Segment Start: Data records
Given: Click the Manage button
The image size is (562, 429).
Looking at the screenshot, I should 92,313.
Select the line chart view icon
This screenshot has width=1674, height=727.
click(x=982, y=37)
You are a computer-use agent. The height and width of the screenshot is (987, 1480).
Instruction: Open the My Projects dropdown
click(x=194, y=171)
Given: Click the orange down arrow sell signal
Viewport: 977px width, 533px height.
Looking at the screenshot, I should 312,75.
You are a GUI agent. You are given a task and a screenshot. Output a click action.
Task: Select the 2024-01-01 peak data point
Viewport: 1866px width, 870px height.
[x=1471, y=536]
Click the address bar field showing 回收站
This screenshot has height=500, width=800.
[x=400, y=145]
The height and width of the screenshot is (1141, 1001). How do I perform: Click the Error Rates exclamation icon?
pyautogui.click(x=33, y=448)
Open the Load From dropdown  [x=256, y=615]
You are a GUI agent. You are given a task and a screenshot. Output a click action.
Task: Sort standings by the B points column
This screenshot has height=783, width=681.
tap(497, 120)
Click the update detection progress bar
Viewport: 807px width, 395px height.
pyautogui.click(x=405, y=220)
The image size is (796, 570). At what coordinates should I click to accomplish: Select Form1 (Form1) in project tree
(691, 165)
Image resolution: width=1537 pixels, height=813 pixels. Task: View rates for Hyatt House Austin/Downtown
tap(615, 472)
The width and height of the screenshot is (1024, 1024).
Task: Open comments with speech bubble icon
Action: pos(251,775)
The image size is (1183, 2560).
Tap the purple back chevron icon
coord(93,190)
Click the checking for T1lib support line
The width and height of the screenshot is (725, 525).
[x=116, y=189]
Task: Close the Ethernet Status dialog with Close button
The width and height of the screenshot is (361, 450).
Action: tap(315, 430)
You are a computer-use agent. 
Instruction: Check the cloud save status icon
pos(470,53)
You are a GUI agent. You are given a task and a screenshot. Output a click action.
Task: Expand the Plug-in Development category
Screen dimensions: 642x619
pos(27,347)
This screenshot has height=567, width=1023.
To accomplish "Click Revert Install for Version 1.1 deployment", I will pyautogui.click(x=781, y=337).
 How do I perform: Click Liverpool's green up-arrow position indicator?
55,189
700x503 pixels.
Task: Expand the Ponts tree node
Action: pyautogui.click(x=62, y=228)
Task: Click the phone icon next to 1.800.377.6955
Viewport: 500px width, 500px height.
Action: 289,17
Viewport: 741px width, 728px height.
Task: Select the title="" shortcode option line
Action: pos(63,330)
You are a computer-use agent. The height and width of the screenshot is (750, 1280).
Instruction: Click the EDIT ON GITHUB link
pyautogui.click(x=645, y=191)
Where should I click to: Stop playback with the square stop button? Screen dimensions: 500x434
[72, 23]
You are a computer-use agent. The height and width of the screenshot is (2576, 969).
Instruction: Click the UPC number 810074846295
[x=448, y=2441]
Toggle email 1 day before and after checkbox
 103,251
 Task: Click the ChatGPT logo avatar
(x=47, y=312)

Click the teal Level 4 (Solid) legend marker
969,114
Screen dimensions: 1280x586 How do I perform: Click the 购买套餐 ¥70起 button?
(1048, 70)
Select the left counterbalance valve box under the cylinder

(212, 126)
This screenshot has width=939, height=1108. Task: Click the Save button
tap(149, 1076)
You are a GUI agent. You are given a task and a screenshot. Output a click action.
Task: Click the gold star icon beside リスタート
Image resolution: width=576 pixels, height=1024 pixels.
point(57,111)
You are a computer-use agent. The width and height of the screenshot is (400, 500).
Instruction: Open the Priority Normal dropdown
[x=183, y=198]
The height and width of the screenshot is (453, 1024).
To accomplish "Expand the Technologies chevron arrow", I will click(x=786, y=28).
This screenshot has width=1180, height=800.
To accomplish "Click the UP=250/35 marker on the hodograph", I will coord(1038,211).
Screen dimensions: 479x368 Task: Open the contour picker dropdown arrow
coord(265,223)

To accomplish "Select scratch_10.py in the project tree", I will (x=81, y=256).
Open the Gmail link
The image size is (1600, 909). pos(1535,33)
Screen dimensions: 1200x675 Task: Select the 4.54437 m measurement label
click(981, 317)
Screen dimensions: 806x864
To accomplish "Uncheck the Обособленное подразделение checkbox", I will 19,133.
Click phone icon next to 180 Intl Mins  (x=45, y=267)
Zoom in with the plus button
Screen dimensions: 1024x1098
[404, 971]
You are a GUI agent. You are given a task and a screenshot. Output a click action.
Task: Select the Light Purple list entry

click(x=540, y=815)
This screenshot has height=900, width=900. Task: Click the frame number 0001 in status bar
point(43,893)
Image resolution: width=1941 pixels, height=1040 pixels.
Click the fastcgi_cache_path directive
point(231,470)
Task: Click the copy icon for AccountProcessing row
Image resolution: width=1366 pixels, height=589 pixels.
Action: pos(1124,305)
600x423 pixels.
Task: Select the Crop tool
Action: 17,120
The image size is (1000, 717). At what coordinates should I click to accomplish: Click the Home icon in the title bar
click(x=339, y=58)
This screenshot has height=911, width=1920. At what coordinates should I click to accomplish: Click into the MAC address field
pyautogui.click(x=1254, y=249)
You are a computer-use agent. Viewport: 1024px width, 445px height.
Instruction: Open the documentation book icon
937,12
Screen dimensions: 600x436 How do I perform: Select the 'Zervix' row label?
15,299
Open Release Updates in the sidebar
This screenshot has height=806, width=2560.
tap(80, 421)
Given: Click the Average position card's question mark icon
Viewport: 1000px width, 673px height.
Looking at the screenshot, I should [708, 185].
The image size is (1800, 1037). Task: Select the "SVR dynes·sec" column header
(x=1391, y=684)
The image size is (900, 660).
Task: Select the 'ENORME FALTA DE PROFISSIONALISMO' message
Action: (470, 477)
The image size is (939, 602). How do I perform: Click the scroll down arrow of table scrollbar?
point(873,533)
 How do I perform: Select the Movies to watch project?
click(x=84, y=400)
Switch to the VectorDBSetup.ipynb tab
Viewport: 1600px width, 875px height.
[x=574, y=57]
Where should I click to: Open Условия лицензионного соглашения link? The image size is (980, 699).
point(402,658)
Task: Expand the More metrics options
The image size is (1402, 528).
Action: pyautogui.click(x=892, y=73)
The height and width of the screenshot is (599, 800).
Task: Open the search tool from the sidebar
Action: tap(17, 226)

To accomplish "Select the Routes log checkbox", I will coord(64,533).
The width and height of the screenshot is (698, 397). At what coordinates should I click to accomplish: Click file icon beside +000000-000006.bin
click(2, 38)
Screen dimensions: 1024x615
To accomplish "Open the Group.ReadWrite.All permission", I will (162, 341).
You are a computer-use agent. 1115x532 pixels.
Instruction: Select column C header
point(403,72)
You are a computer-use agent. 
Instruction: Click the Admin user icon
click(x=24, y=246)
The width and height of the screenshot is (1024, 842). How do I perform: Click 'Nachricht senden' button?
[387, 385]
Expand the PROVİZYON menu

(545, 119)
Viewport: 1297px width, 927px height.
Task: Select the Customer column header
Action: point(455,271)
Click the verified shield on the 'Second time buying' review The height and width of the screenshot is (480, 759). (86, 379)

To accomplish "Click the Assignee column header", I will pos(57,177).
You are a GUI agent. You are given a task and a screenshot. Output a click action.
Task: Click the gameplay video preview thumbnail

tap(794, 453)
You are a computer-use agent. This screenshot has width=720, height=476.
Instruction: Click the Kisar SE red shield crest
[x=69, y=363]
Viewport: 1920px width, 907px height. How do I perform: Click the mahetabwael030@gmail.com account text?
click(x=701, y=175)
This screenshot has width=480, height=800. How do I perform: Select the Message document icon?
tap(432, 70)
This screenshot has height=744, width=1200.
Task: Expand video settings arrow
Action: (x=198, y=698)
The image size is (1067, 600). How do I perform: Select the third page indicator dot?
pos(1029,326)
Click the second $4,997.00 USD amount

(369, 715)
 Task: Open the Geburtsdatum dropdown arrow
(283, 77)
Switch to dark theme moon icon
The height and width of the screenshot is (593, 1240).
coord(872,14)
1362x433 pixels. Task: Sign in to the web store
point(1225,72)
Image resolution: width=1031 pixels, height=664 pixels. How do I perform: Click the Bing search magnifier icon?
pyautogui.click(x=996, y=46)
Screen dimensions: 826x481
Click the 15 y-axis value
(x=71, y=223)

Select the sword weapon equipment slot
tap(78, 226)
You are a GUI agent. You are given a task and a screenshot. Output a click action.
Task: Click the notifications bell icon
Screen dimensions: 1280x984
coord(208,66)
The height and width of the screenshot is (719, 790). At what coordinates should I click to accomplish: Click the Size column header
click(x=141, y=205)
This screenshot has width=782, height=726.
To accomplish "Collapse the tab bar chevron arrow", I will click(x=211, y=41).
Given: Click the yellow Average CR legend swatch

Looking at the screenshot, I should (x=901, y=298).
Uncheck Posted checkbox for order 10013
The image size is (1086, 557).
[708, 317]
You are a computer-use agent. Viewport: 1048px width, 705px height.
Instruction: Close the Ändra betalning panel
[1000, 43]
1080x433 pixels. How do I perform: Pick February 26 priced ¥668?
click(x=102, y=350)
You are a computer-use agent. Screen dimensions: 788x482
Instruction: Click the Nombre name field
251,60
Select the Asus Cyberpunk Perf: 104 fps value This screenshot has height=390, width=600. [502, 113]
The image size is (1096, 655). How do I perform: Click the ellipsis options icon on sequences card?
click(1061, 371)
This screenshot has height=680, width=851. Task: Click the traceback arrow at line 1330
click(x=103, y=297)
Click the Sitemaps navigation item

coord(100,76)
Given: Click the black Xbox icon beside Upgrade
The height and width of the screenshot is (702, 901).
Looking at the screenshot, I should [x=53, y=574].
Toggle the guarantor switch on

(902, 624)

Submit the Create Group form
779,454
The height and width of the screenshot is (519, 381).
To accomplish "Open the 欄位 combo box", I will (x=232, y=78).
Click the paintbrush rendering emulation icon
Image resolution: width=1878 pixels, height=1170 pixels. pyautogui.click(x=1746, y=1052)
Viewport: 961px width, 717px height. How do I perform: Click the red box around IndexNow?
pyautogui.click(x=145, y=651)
Segment End: Data records
The expected output is the run of lines from the one holding "This screenshot has height=680, width=851." to the last line of the entries above, each reproduced character for character.

This screenshot has height=680, width=851. Task: Click the traceback arrow at line 1330
click(x=103, y=297)
Click the Sitemaps navigation item

coord(100,76)
Given: Click the black Xbox icon beside Upgrade
The height and width of the screenshot is (702, 901).
Looking at the screenshot, I should [x=53, y=574].
Toggle the guarantor switch on

(902, 624)

Submit the Create Group form
779,454
The height and width of the screenshot is (519, 381).
To accomplish "Open the 欄位 combo box", I will (x=232, y=78).
Click the paintbrush rendering emulation icon
Image resolution: width=1878 pixels, height=1170 pixels. pyautogui.click(x=1746, y=1052)
Viewport: 961px width, 717px height. How do I perform: Click the red box around IndexNow?
pyautogui.click(x=145, y=651)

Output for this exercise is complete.